Methods: Time to IPT initiation in randomly sampled medical records of PLHIV was analysed using Cox’s proportional hazards regression. Differences in the periods of enrolment into Human immunodeficiency virus (HIV) care were controlled for by considering the year IPT was launched (2011) as the base year and stratifying the medical records into the 2004–2010 cohort (before the launch of IPT) and the 2011–2016 cohort (after the launch).

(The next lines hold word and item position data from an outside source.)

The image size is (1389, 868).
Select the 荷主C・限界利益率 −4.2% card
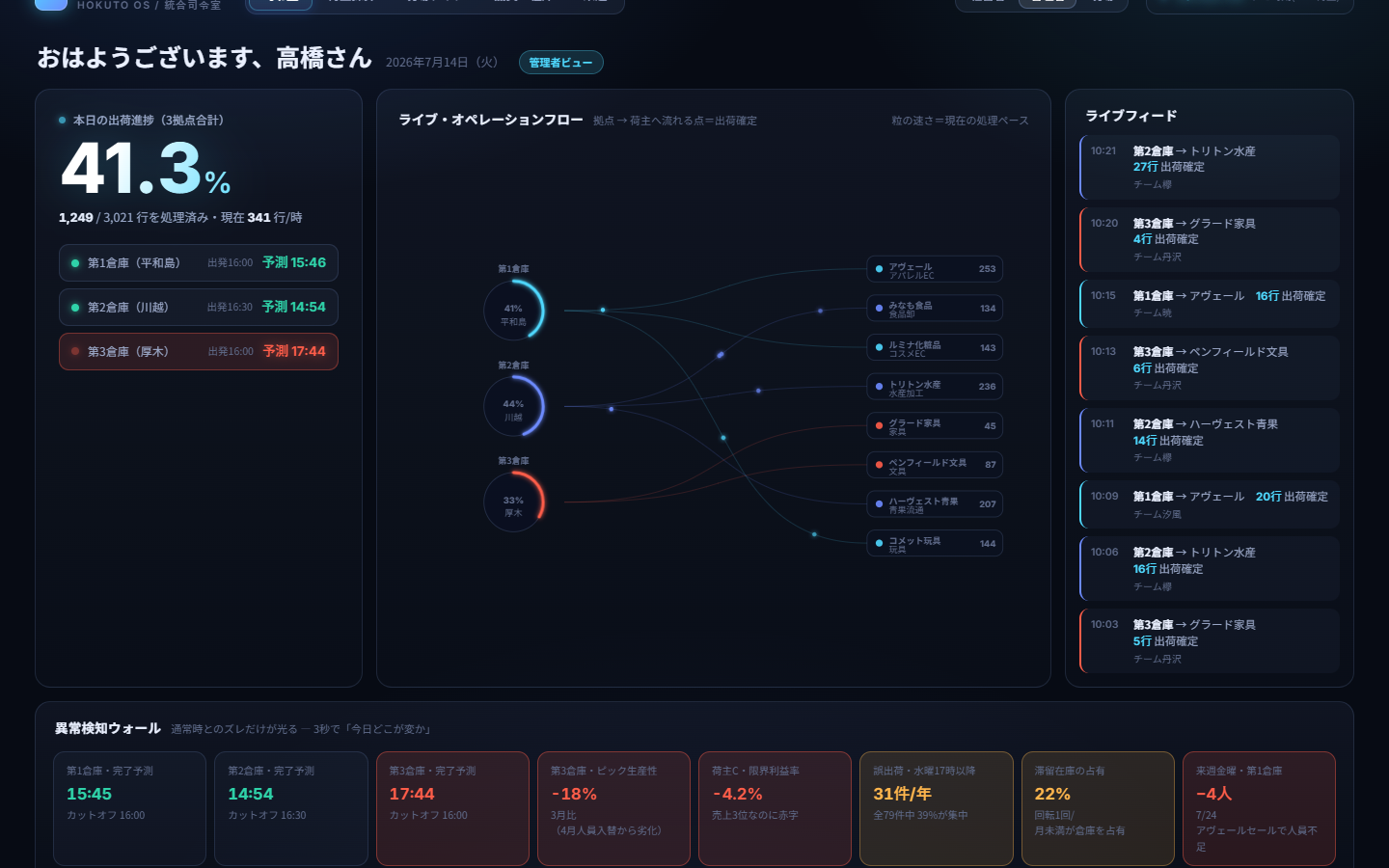[775, 808]
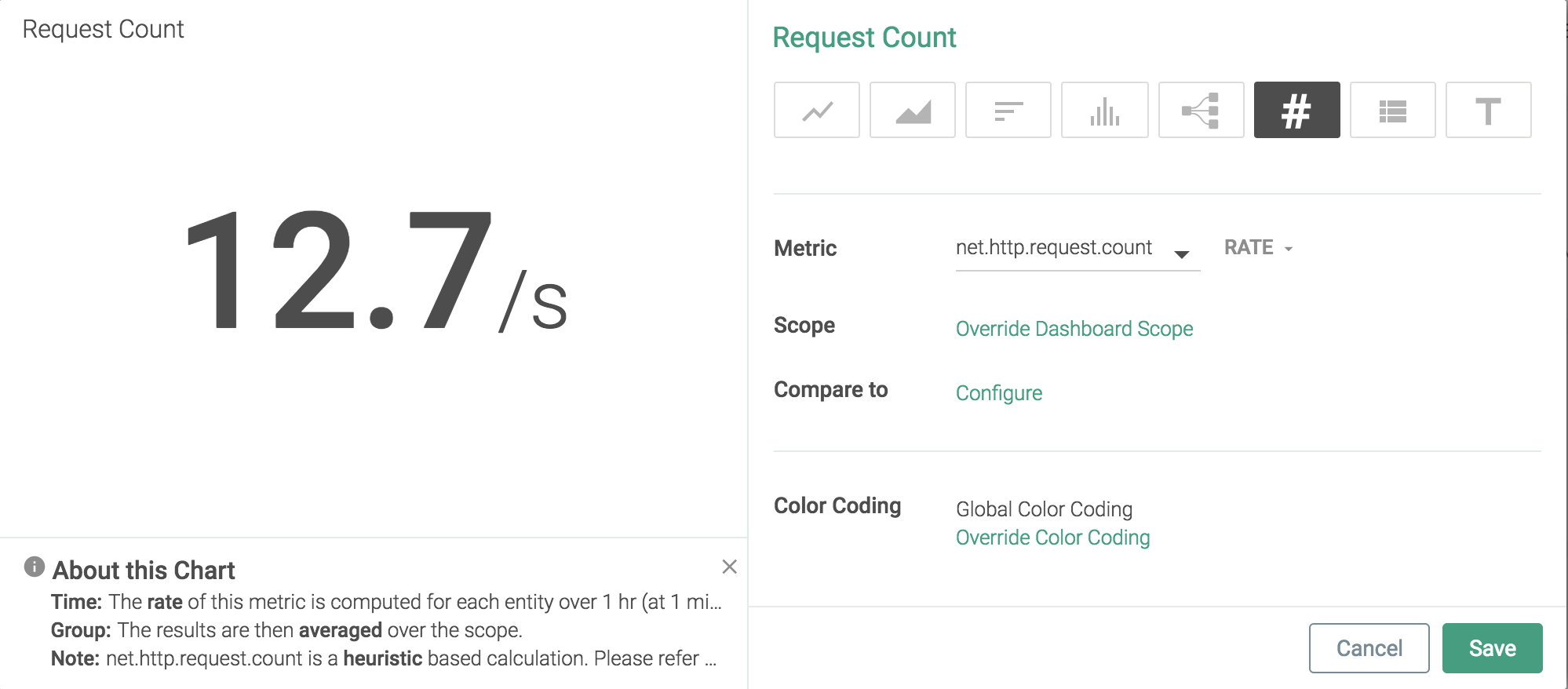This screenshot has width=1568, height=689.
Task: Click Override Color Coding link
Action: click(1053, 538)

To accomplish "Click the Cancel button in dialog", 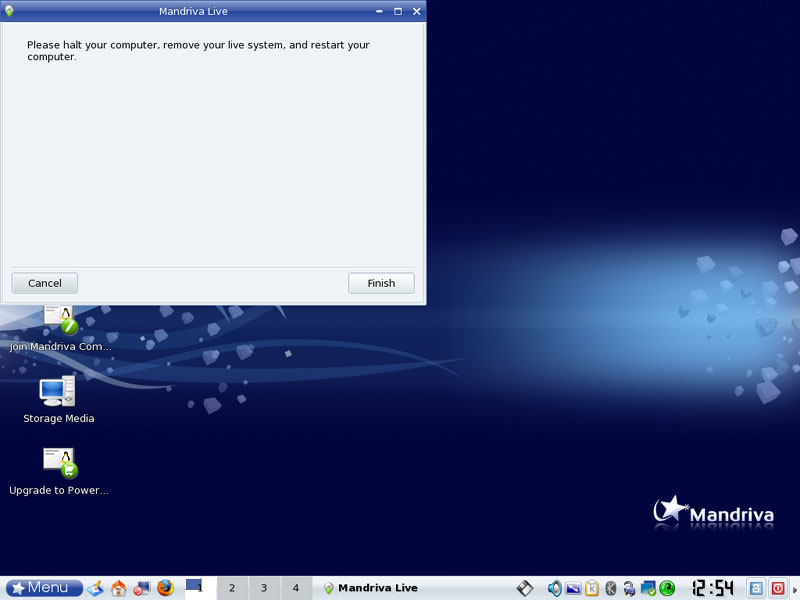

Results: Out of 2955 patients included in the final analysis, 68.8% had received IPT by the study exit time. However, the overall rate of IPT initiation was 20.6 per 100 person-years, with 135 (6.6%) treatment interruptions. Compared to the 2004–2010 cohort, the 2011–2016 had a significantly (p < 0.05) higher rate of initiation (15.8 vs. 27.0 per 100 person-years, respectively). Age group, district category and duration of antiretroviral therapy emerged as the most significant predictors of IPT initiation, while district category and gender significantly predicted IPT therapy interruption.

Conclusion: These findings indicate a high uptake of IPT with a slow rate of implementation. Significant factors associated with disparities in the initiation and interruption of IPT therapy in this study are important for policy review.


Keywords

Cox’s proportional hazards function; isoniazid preventive therapy; tuberculosis; uptake of health interventions; Lesotho.